Ninguno de los dos se movió, ambos parecían estatuas en perpetua agonía.

-¿Así...de rápido? -Tartamudee.

Tan solo asintieron, en silencio, sin dirigirme la mirada. Me levanté como pude y me encerré en mi cuarto. El miedo había invadido mi cuerpo. La conversación con Mito vino a mi mente, incesante y agobiante. Me dijo que mi vida cambiaría completamente, que todos aquellos que supiesen de la verdad que se ocultaría en mi interior me temerían y odiarían, incluso puede que mis padres y amigos. Pero que no todo estaba perdido. Si encontraba una luz que me alumbrase y reconfortase, el demonio no podría hacerse con mi corazón. Las dos luces de Mito fueron, en primer lugar, su marido, y años más tarde, su único hijo. Yo aún no había encontrado nada.
Apreté los puños, furiosa y apenada, mientras resbalaba desde la pared al suelo. Un nudo se formó en mi garganta y los ojos me picaban. Estaba a punto de ponerme a llorar, pero en vez de eso, me levanté y fui a acurrucarme en mi cama. Ahí me sentía segura, capaz de enfrentarme a la vida que me esperaba.

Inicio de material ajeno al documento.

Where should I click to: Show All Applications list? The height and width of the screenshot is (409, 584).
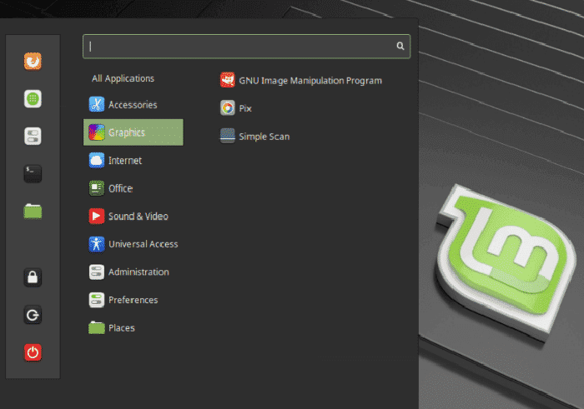pos(123,78)
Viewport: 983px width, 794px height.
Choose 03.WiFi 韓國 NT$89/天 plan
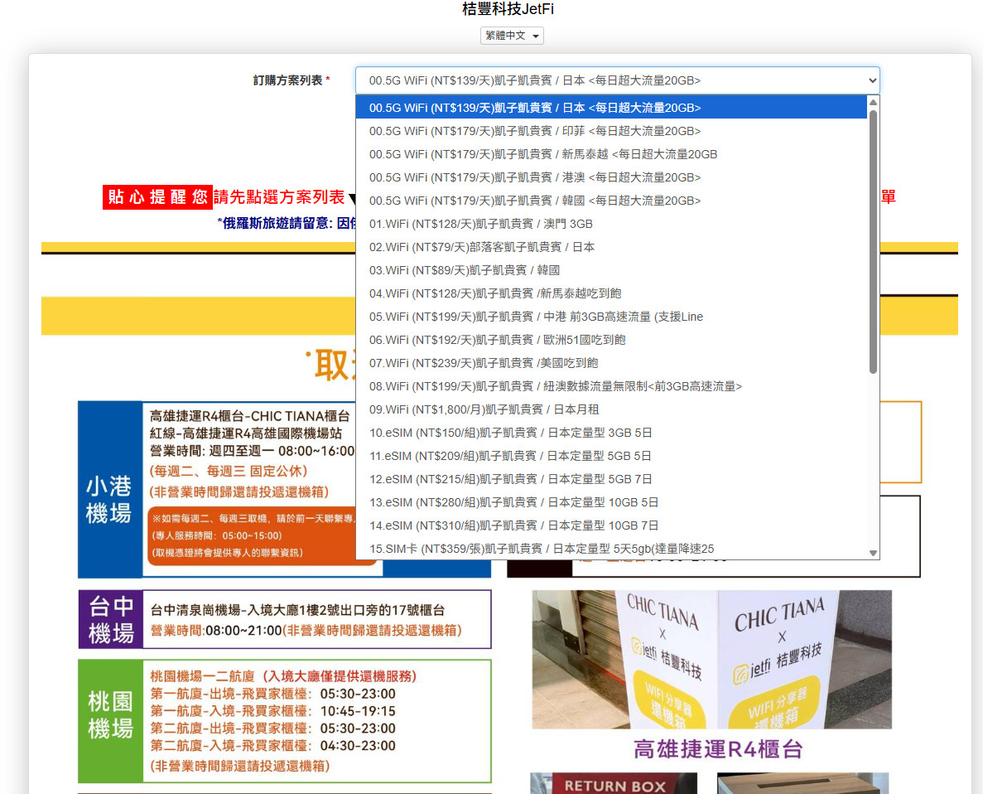coord(465,270)
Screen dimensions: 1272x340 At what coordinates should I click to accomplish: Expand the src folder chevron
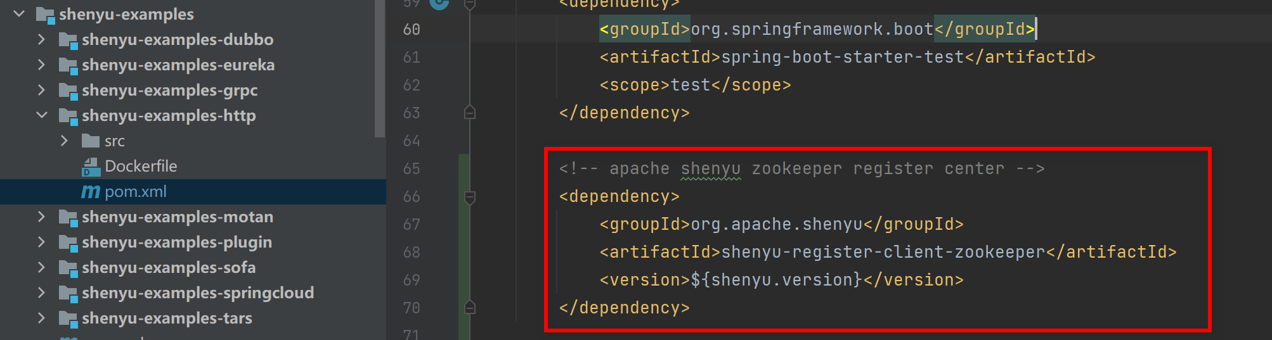[64, 141]
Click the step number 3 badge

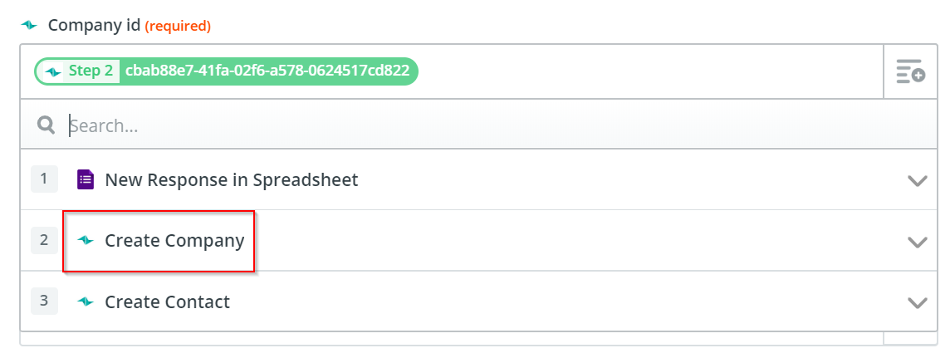[x=44, y=301]
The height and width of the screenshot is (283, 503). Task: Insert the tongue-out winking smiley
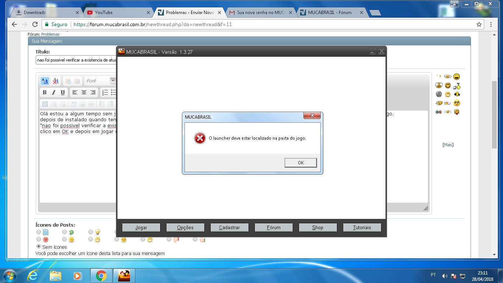click(457, 112)
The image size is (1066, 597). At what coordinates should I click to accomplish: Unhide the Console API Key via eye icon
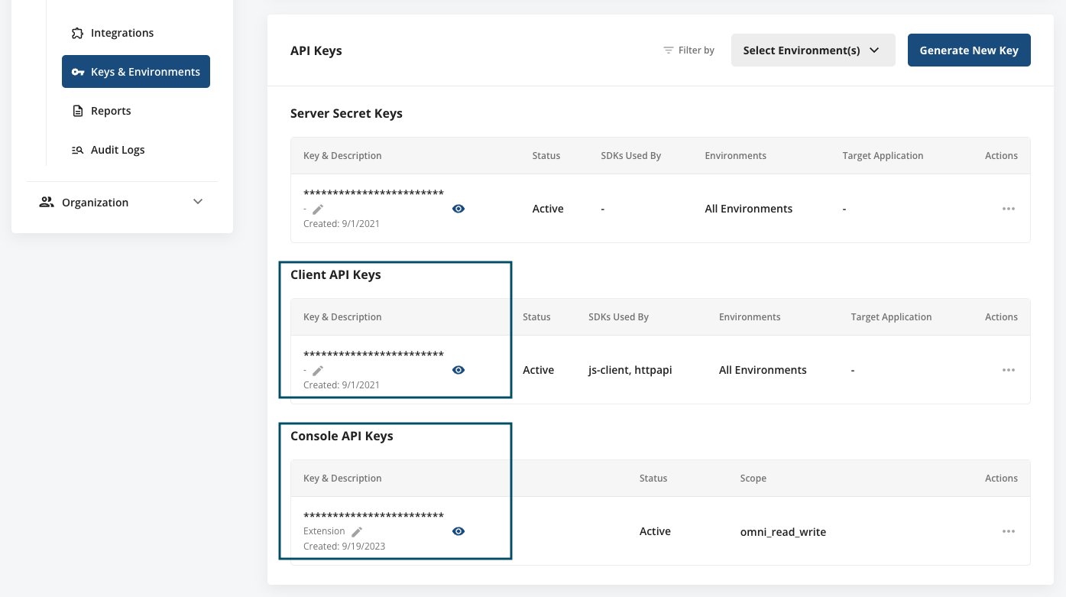(458, 530)
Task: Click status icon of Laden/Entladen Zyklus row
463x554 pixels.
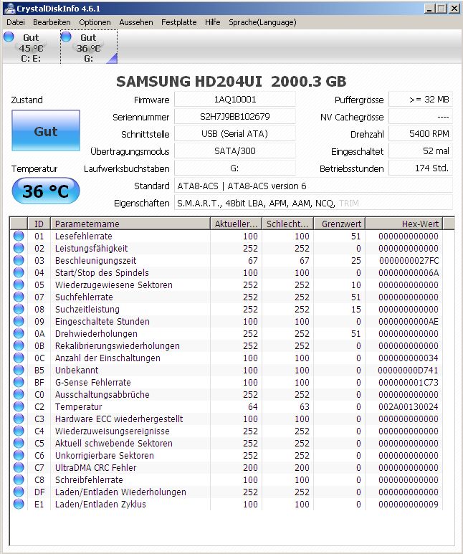Action: point(18,505)
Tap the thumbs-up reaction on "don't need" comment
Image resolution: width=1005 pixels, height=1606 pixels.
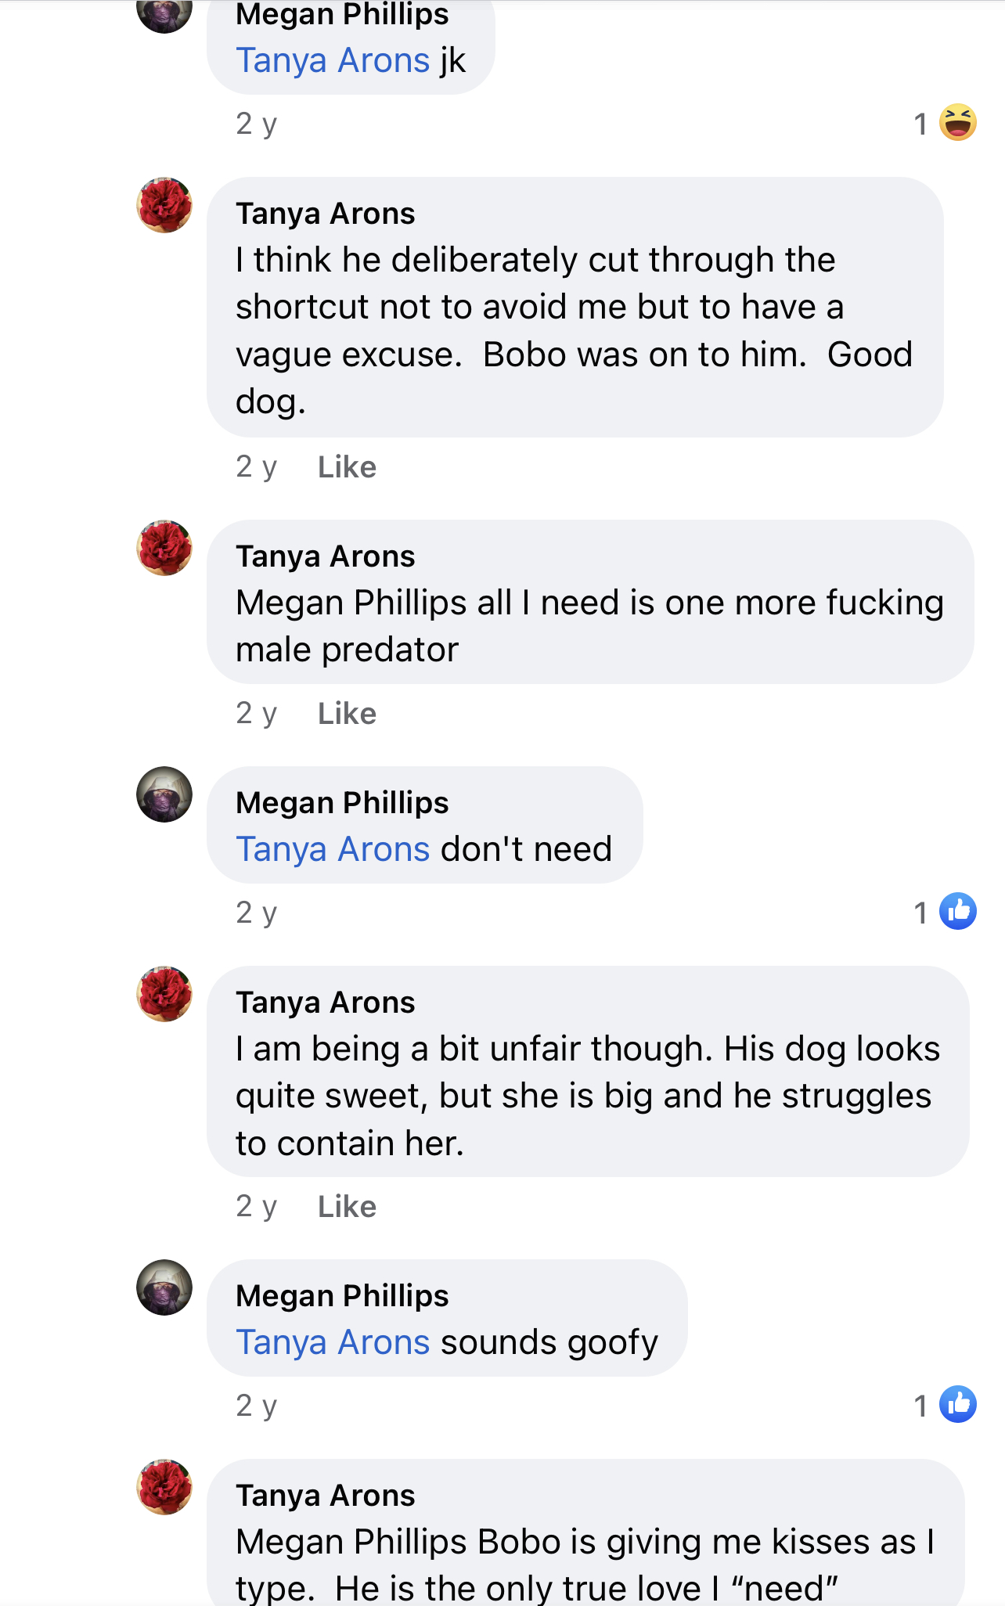click(957, 911)
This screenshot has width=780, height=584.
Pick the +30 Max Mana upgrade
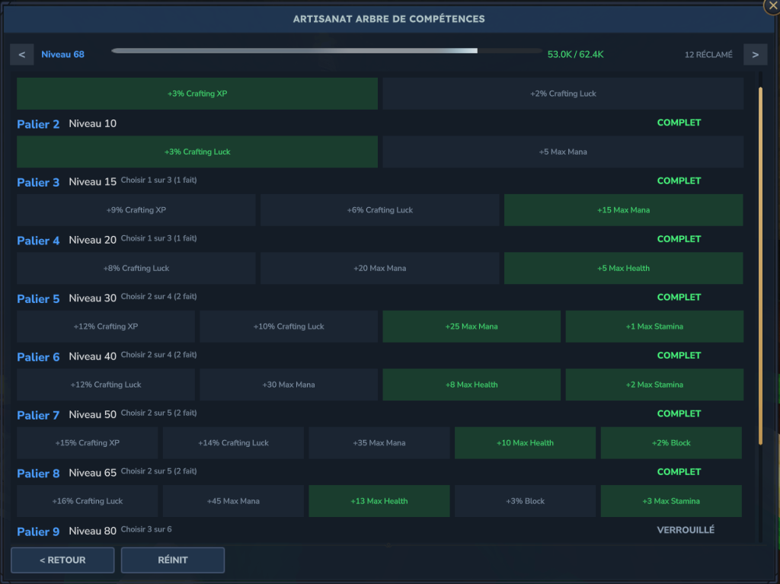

Una fuerte sacudida me despertó. No sé que hora es, pero parece temprano. La luz ténue se filtra entre las cortinas y a lo lejos puedo distinguir el canto de unos pájaros. La realidad vino a mi de golpe, paralizándome.

-Nos vamos.

Y caminamos durante lo que me parecieron horas. Habíamos salido de la villa y tomado un camino secundario que se internaba por el bosque, a cada paso más espeso. Iba acompañada de varios miembros del Ambu, además de mis padres. Todos en un silencio y una calma artificial. Me sudaban las manos y mi respiración se agitaba cada vez más hasta que por fin nos detuvimos.
A mi derecha se encontraba la boca de una cueva, oscura como la boca del lobo, pequeña y estrecha. Sólo de pensar en entrar ahí hacia que me diesen escalofríos. A pesar de su pequeña entrada, la cueva por dentro era casi hasta acogedora. Una ristra de antorchas iluminaban la estancia, grande pero no demasiado, con una camilla en el centro y varios objetos a su alrededor. Me llevaron de la mano hasta ella y me senté, con la espalda muy recta, tensa.

-Kushina. Túmbate.

Mi nombre me despertó de mi ensimismamiento. Mientras ellos hablaban sobre cómo lo iban a hacer, mi mente había tratado de huir de aquí, sin mucho éxito. Asentí levemente y me tumbe. La camilla era incomoda, los muelles se me clavaban en la espalda, pero no me quejé.

-Relájate, cierra los ojos -me indicó mi madre. - Esto terminará antes de que te des cuenta.

Esbozó una gran sonrisa que hizo que todas los preocupaciones sobre cómo sería mi vida a partir de ahora se esfumasen. Cerré los ojos fuertemente, estaba preparada para todo. Pero no lo estaba. Cuando algo cayó en mi mejilla, algo húmedo, y escuché un sollozo, algo se rompió dentro de mí. No estaba preparada.

-Sello de los ocho trigramas.

Fue lo último que escuché antes de que unas manos heladas se apoyasen en mi barriga, haciendo un giro de 180° con las manos. Una intensa oleada de rabia y odio me recorrió de arriba a abajo, y más tarde, no sentí nada.